→ **Your goal**: Rewrite the lines below with each "icon" changed to "button" and nothing else altered. Leave the pictures out of your output.

→ **Exercise inputs**:
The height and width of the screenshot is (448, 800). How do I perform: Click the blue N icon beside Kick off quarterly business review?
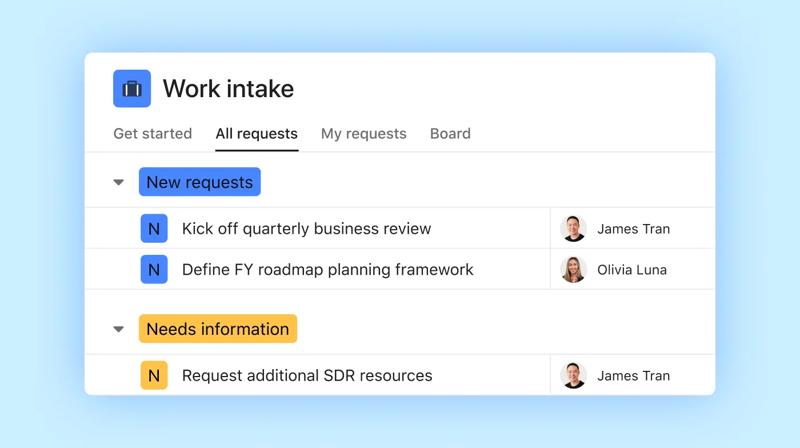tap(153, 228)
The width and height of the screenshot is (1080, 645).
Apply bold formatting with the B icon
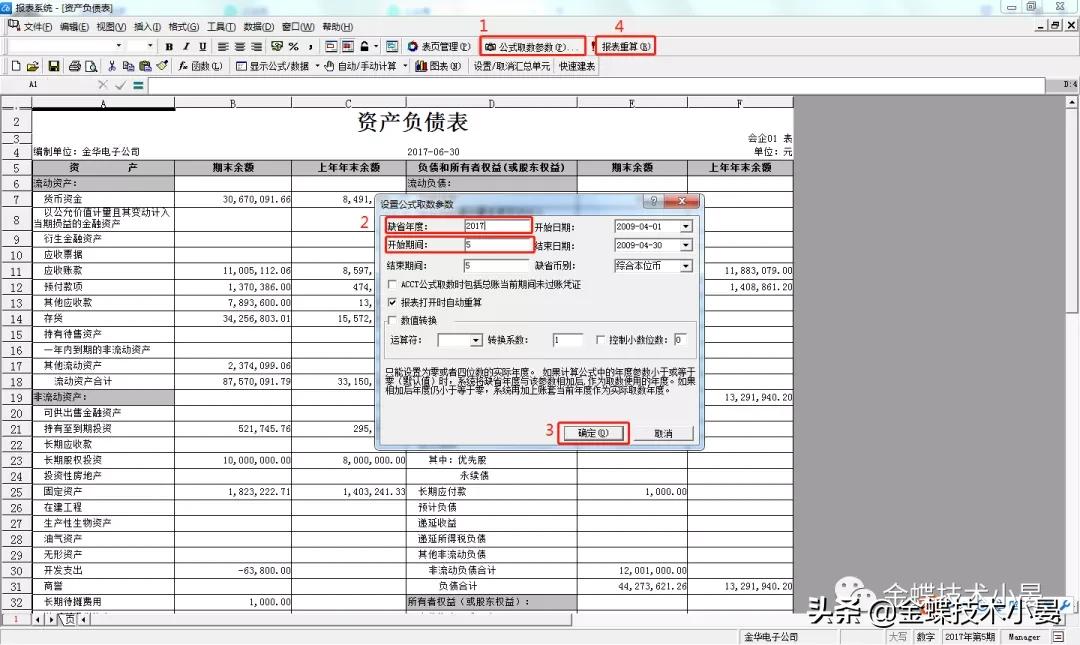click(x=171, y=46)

→ **Completed exercise**:
The height and width of the screenshot is (448, 800). How do I perform: Click the blue N button beside Kick off quarterly business review?
tap(153, 228)
The width and height of the screenshot is (1080, 645).
Apply bold formatting with the B button
click(x=171, y=46)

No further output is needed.